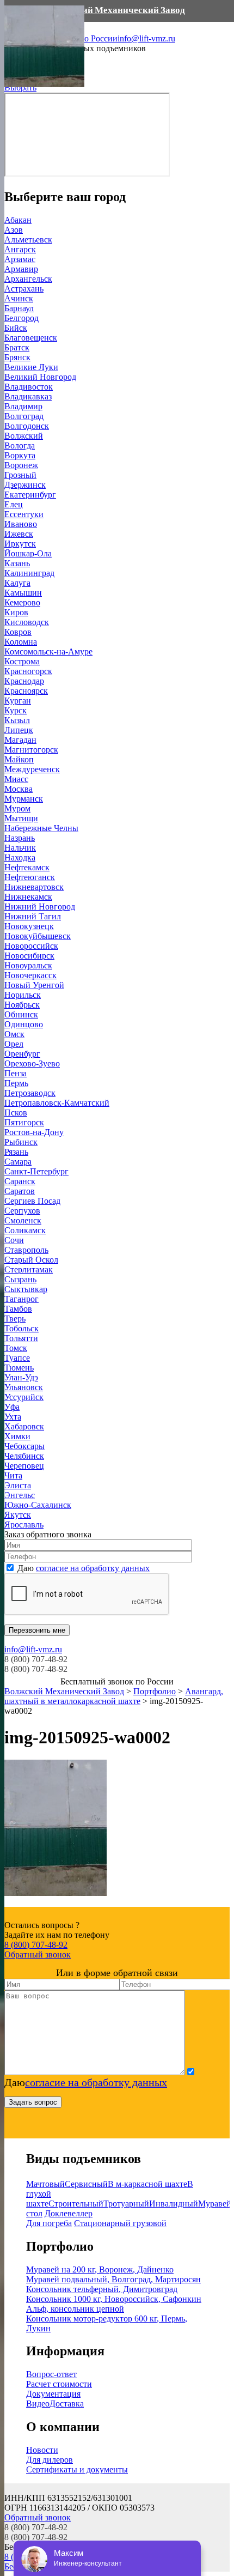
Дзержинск (25, 484)
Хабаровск (24, 1426)
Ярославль (24, 1524)
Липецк (18, 730)
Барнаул (19, 308)
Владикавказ (28, 396)
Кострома (22, 661)
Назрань (19, 837)
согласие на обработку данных (93, 1568)
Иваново (20, 524)
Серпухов (22, 1210)
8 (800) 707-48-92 (35, 1659)
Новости (42, 2449)
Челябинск (24, 1455)
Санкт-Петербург (36, 1171)
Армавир (21, 269)
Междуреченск (32, 769)
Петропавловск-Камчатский (56, 1102)
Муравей (214, 2203)
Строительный (75, 2203)
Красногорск (28, 671)
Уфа (12, 1406)
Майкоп (19, 759)
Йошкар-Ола (28, 553)
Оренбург (22, 1053)
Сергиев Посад (32, 1200)
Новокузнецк (29, 926)
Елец (13, 504)
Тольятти (21, 1338)
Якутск (17, 1514)
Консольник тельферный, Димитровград (101, 2289)
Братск (16, 347)
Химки (17, 1436)
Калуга (17, 582)
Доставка (67, 2403)
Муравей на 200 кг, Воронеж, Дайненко (100, 2269)
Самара (18, 1161)
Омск (14, 1034)
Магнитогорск (31, 749)
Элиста (17, 1485)
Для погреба (49, 2223)
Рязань (16, 1151)
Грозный (20, 475)
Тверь (15, 1318)
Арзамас (19, 259)
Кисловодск (26, 622)
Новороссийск (31, 945)
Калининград (29, 573)
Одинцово (23, 1024)
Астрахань (24, 288)
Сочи (14, 1240)
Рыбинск (21, 1142)
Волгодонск (26, 426)
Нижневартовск (34, 887)
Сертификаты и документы (77, 2469)
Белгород (21, 318)
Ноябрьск (22, 1004)
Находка (19, 857)
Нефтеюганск (29, 877)
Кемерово (22, 602)
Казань (17, 563)
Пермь (16, 1083)
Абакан (18, 220)
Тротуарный (126, 2203)
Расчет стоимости (59, 2384)
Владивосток (28, 386)
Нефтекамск (27, 867)
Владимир (23, 406)
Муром (17, 808)
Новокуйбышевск (37, 936)
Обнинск (21, 1014)
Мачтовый (45, 2184)
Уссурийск (24, 1397)
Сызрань (20, 1279)
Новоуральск (28, 965)
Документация (53, 2393)
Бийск (15, 327)
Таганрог (21, 1299)
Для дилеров (49, 2459)
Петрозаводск (30, 1093)
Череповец (24, 1465)
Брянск (17, 357)
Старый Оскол (31, 1259)
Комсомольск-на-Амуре (48, 651)
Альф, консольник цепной (75, 2308)
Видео (38, 2403)
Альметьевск (28, 239)
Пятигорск (24, 1122)
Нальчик (20, 847)
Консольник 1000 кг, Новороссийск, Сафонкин (113, 2299)
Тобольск (21, 1328)
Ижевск (18, 533)
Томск (15, 1348)
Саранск (19, 1181)
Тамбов (18, 1308)
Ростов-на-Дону (34, 1132)
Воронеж (21, 465)
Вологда (19, 445)
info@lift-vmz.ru (146, 38)
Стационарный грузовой (120, 2223)
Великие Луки (31, 367)
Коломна (20, 641)
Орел (13, 1043)
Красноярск (26, 690)
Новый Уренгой (34, 985)
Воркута (19, 455)
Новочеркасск (30, 975)
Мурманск (23, 798)
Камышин (23, 592)
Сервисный (86, 2184)
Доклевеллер (69, 2213)
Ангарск (20, 249)
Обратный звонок (37, 1954)
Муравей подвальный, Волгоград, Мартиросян (113, 2279)
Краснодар (24, 681)
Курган (17, 700)
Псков (15, 1112)
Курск (15, 710)
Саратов (19, 1191)
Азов (13, 229)
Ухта (12, 1416)
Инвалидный (173, 2203)
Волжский (23, 435)
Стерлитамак (28, 1269)
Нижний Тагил (32, 916)
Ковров (18, 632)
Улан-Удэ (21, 1377)
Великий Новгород (40, 376)
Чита (13, 1475)
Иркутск (20, 543)
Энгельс (19, 1495)
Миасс (16, 779)
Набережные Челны (41, 828)
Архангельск (28, 278)
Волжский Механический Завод (117, 9)
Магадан (20, 739)
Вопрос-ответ (51, 2374)
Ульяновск (23, 1387)
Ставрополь (26, 1249)
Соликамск (25, 1230)
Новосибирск (29, 955)
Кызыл (17, 720)
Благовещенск (30, 337)
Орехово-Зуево (32, 1063)
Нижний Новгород (39, 906)
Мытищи (21, 818)
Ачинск (18, 298)
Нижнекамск (28, 896)
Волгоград (24, 416)
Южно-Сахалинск (37, 1505)
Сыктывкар (25, 1289)
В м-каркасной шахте (147, 2184)
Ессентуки (24, 514)
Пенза (15, 1073)
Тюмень (19, 1367)
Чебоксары (24, 1446)
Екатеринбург (30, 494)
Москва (18, 788)
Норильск (22, 994)
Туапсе (17, 1357)
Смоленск (22, 1220)
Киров (16, 612)
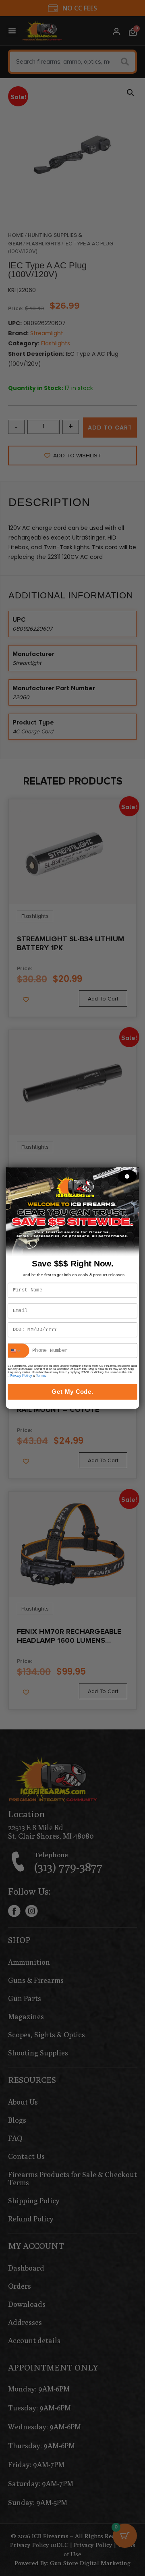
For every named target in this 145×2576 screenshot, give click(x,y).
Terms (41, 1376)
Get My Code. (72, 1392)
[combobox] (18, 1350)
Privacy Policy (21, 1376)
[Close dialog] (127, 1176)
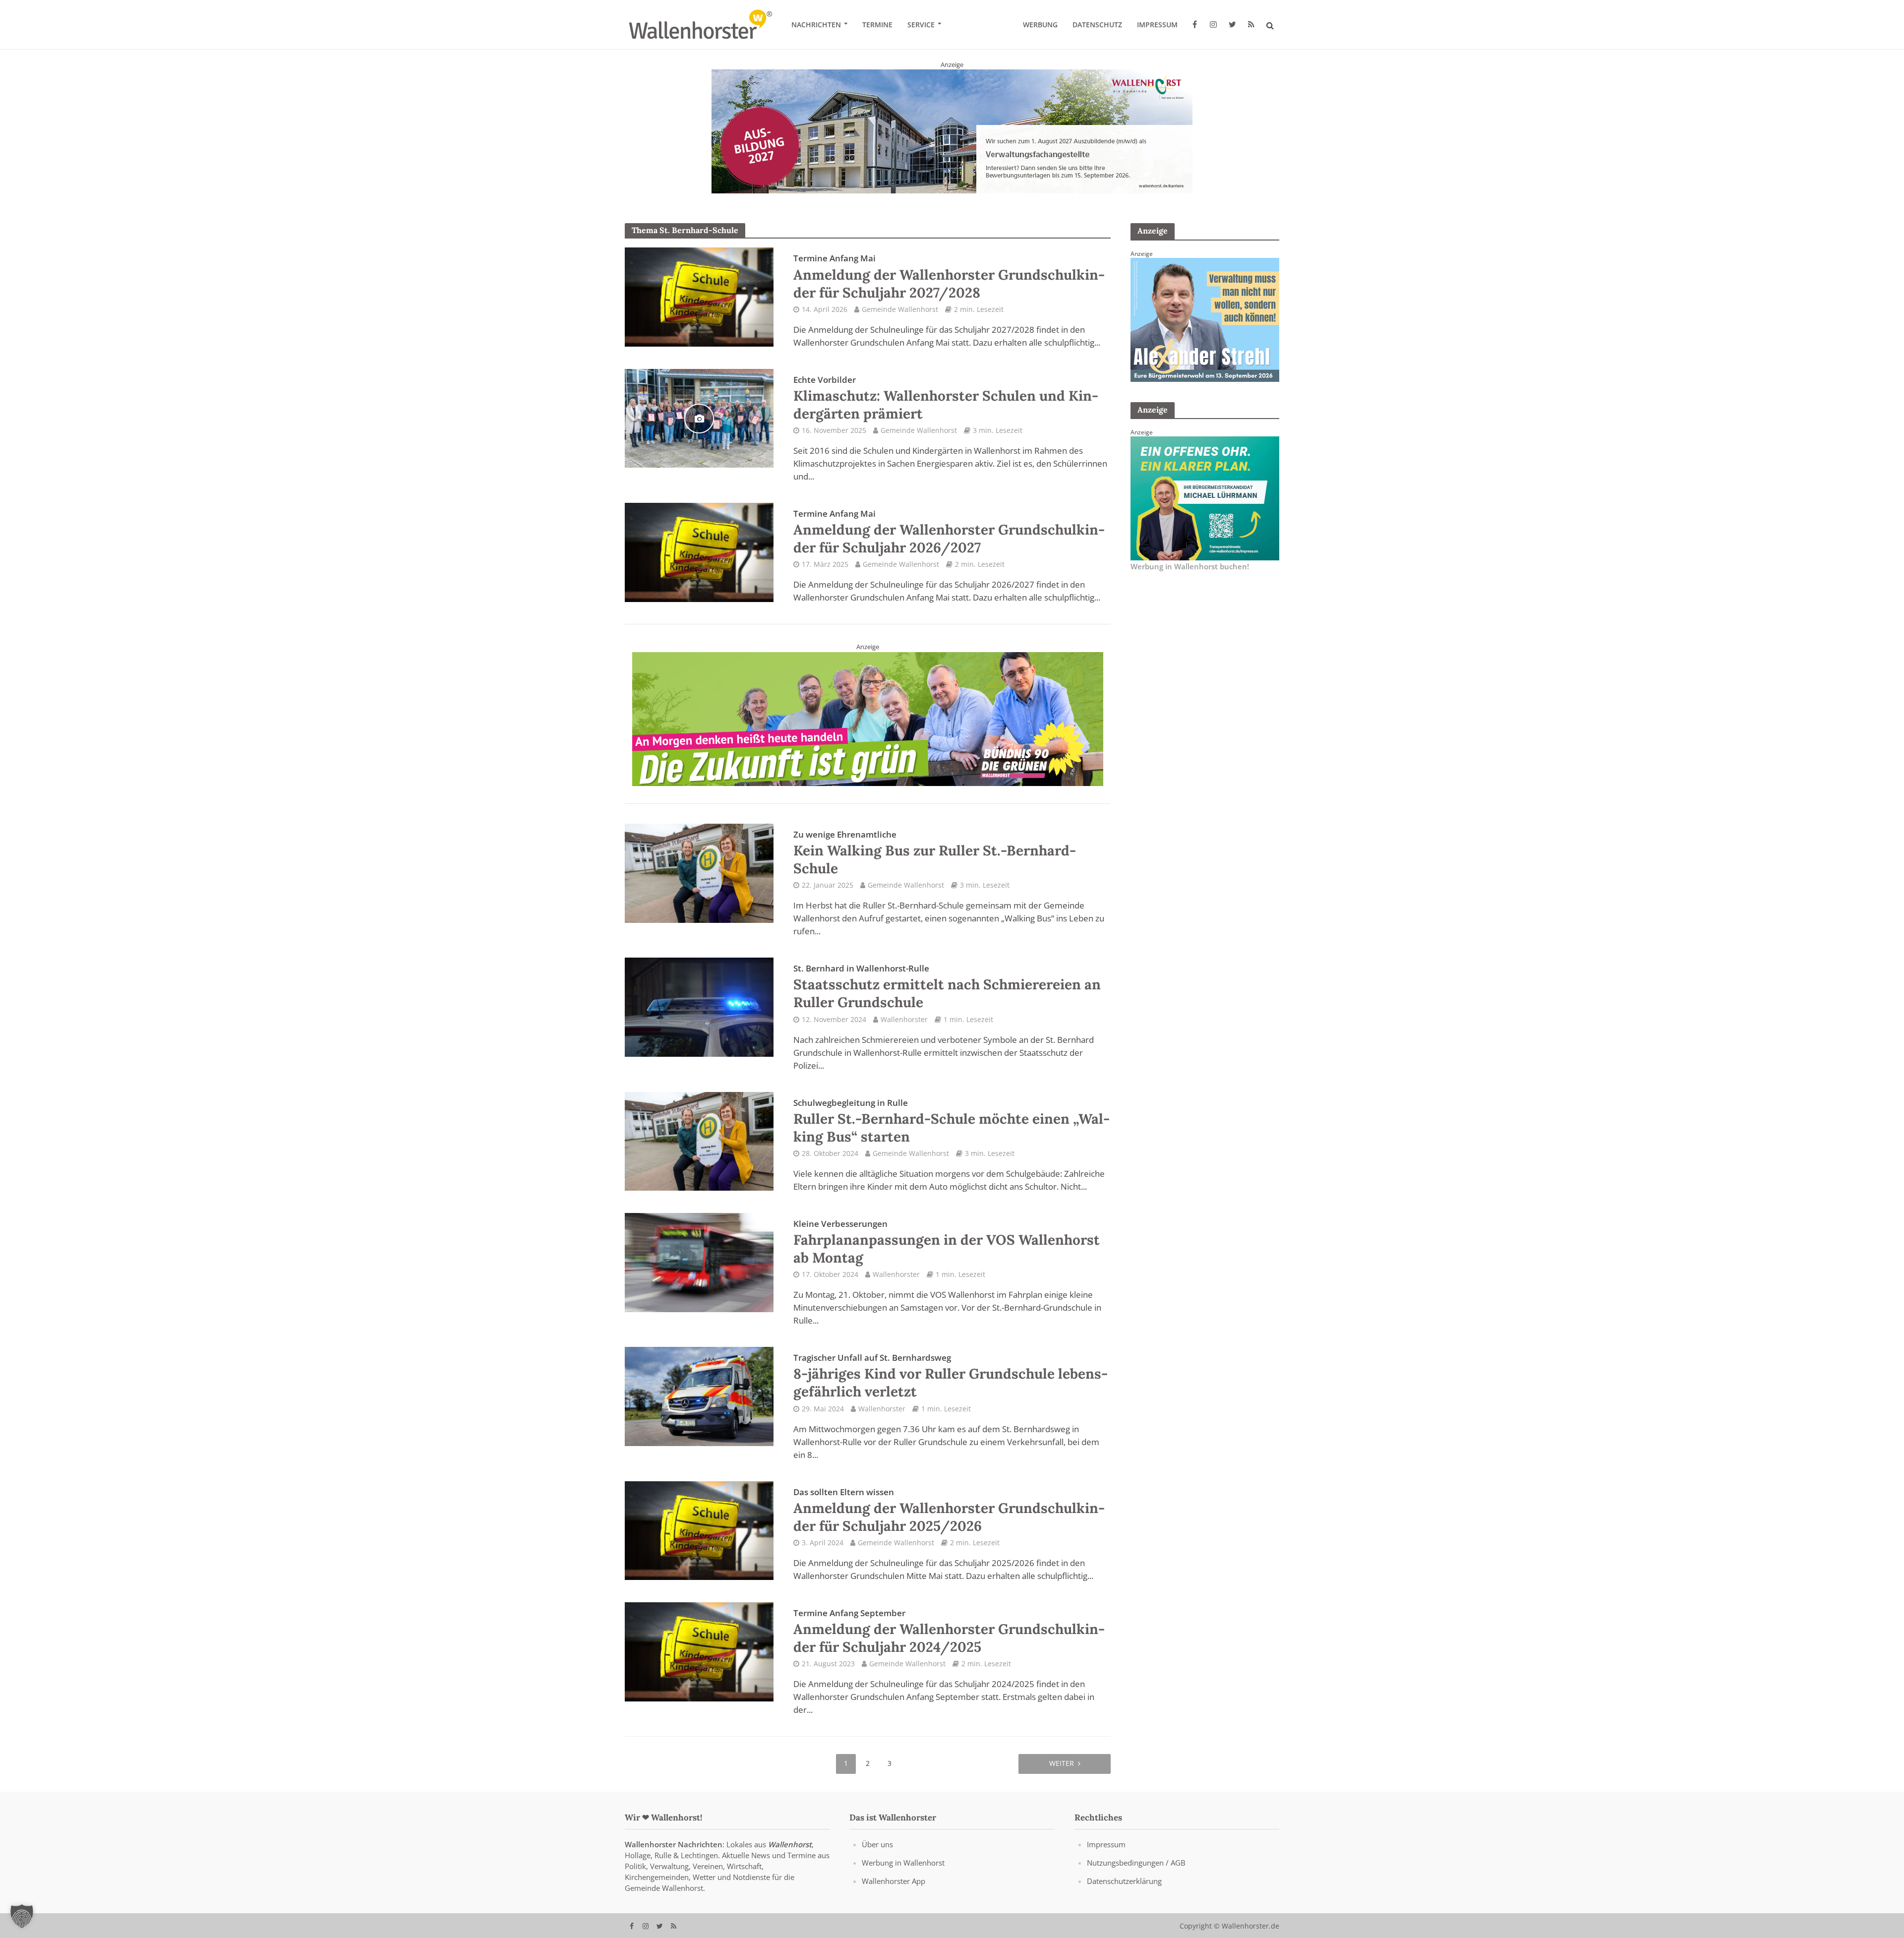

§ **What this task involves**:
What is asked for is an exact copy of the lines above from the one containing "Самара (18, 1161)" through the one containing "Калининград (29, 573)", and only those.

§ **Problem solution**:
Самара (18, 1161)
Омск (14, 1034)
Магнитогорск (31, 749)
Элиста (17, 1485)
Для погреба (49, 2223)
Рязань (16, 1151)
Грозный (20, 475)
Тверь (15, 1318)
Арзамас (19, 259)
Кисловодск (26, 622)
Новороссийск (31, 945)
Калининград (29, 573)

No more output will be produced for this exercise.